Show Me The Money: Mobile And Social Commerce Set To Converge In 2011


Thank you Wilson Kerr for this terrific guest post.


Wilson Kerr (@WLLK) is a former Tele Atlas exec and started Location Based Strategy, LLC in 2007 to help clients harness the power of mobile. Contact him today to learn more. His original post is here.

Over one hundred billion dollars is spent annually on “traditional” online advertising, and each of the last three years have been prematurely declared the year of mobile advertising. For too long, the promise of mobile advertising has been based on technical, location-awareness-related advances the industry has heralded as beneficial, while these same advances scared consumers away.

This is finally changing and consumers are discovering simple, easy iterations of mobile technology that provide simple, easy solutions for problems they want solved.
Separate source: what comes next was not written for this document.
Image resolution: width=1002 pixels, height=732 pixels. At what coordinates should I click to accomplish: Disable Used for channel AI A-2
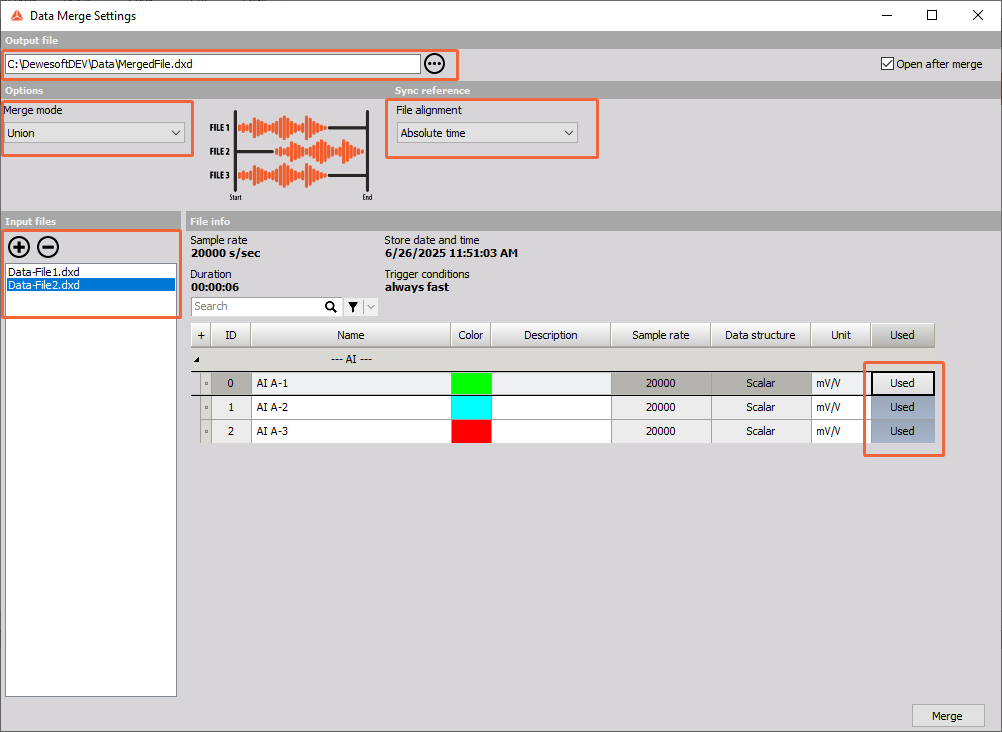(x=901, y=407)
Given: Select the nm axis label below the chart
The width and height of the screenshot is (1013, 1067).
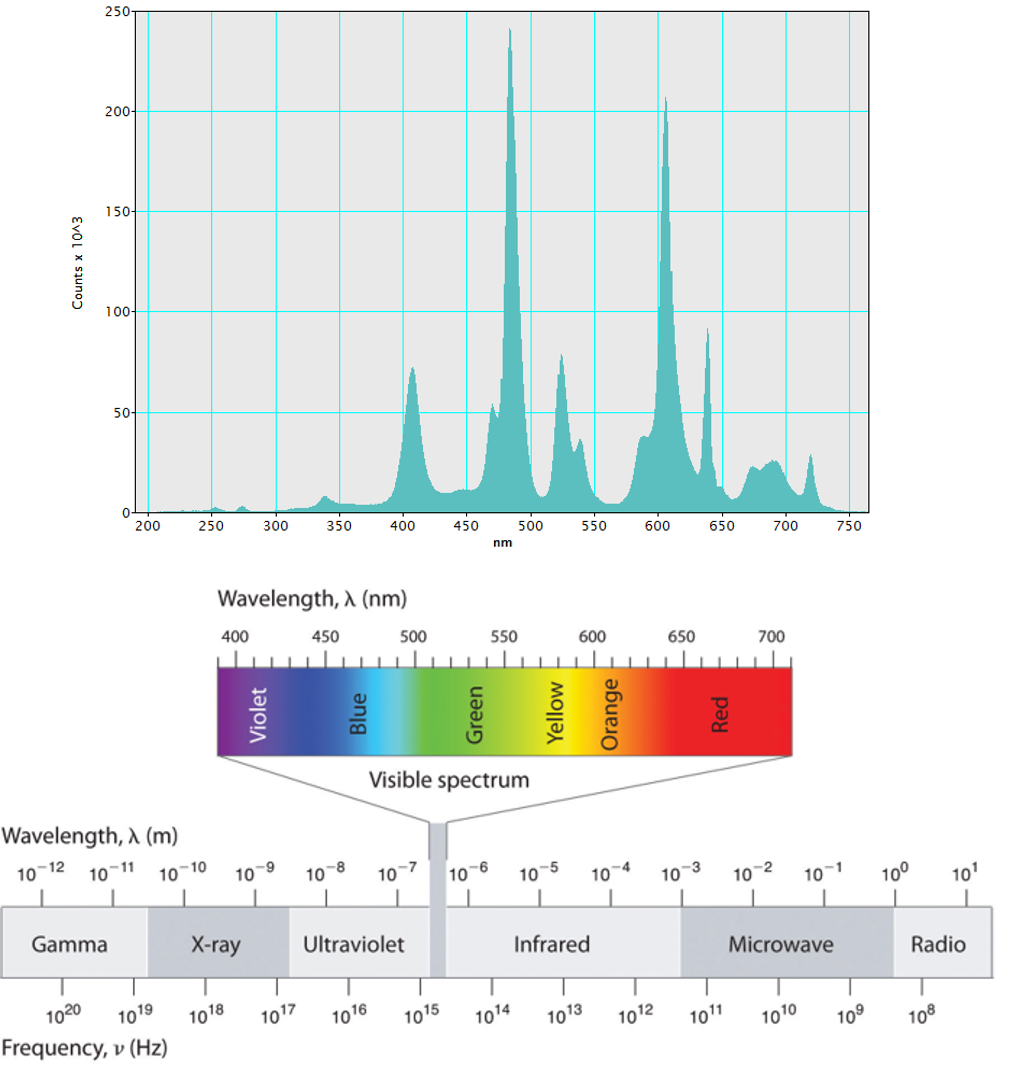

Saving money via special offers/coupons at known, nearby business locations is the best example and Groupon and their kind have driven socially-promoted savings on purchases that can be measured in increments of $Billions.

The Bridge To Mobile Commerce: Deals and Group Buying

Groupon is the fastest growing technology company in history and Founder/CEO Andrew Mason links their success to providing a “hybrid of local advertising and local commerce”.

Groupon’s unprecedented success should serve as a lesson to the various elements involved that melding established consumer behavior and technology in a simple, easy way that also leverages consumer acceptance of social media is a key factor for success.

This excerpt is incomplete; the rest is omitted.